Directive —
According to the ArangoDB tutorial below, at what address is the web interface reachable by default?

Passage for review —
First steps with a graph database - using Python and ArangoDB

In this post we introduce the basics of a graph database and how to access it from Python. The database system used for storing and querying the data is ArangoDB, which was briefly described in a previous blog post. The Python driver of choice, as referenced in the official documentation, is Python-Arango; which can be accessed via its GitHub page.

Installation and set-up

For the purposes of this introduction, we installed the free and single instance Community Edition — which can be downloaded here — on a Linux (Ubuntu) machine. The instructions for installation via the package manager using apt-get can be found here. Upon successful completion of the installation, a server daemon can be launched via the command line by running:

arangod

This also starts a web interface that is reachable by default at localhost:8529 (see screenshot below). It is the most straightforward way to access server performance data, to perform administration tasks of databases, collections and users, as well as to query the data.

One database is automatically initialized, _system, which is accessible by the root user and cannot be deleted. It is the database one needs to connect to in order to create, delete or modify any other one. The active user and database can be seen in the top right corner of the web interface.

Connecting to ArangoDB from Python

As indicated above, Python-Arango is the official driver for database administration and data manipulation from within the Python ecosystem. Assuming we are already inside our python environment, we install the driver with:

python -m pip install python-arango

In the following code snippet, we connect to the _system database and perform some basic tasks.

# Load libraries
from arango import ArangoClient
from pprint import pprint # standard library for pretty printing

# Initialize some variables
client = ArangoClient(hosts='http://localhost:8529')
root_password = <YOUR PASSWORD FOR ROOT>
anna_password = <YOUR PASSWORD FOR ANNA>

# Connect to default database '_system' as 'root'
sys_db = client.db(
    '_system',
    username = 'root',
    password = root_password
   )

# Create new databases with two admin users
sys_db.create_database(
    name='test',
    users=[{'username': 'root', 'password': 'root_password'}, 
    {'username': 'anna', 'password': 'anna_password'}]
    )

Dataset section —
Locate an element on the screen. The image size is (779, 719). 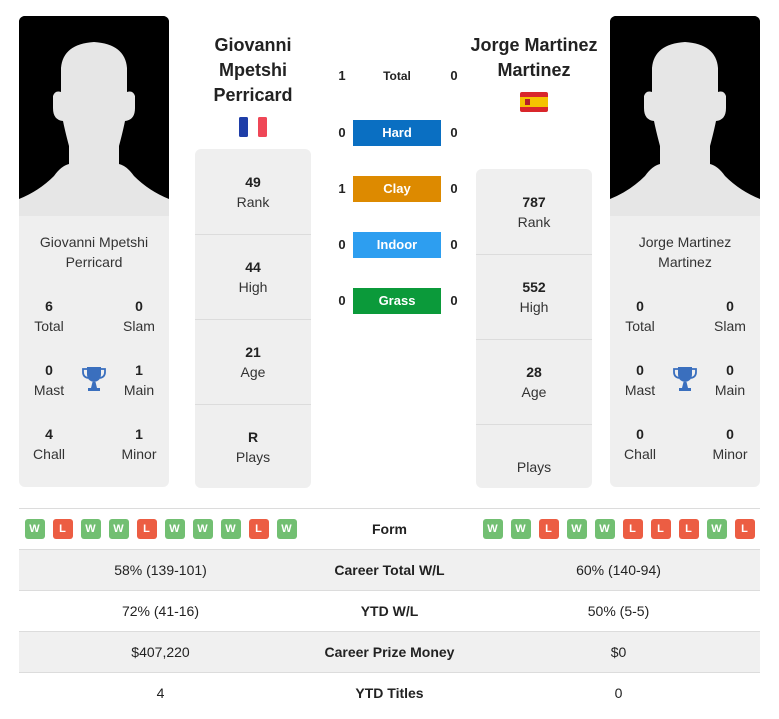
prize-money-row: $407,220 Career Prize Money $0 is located at coordinates (390, 652).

Completed exercise —
localhost:8529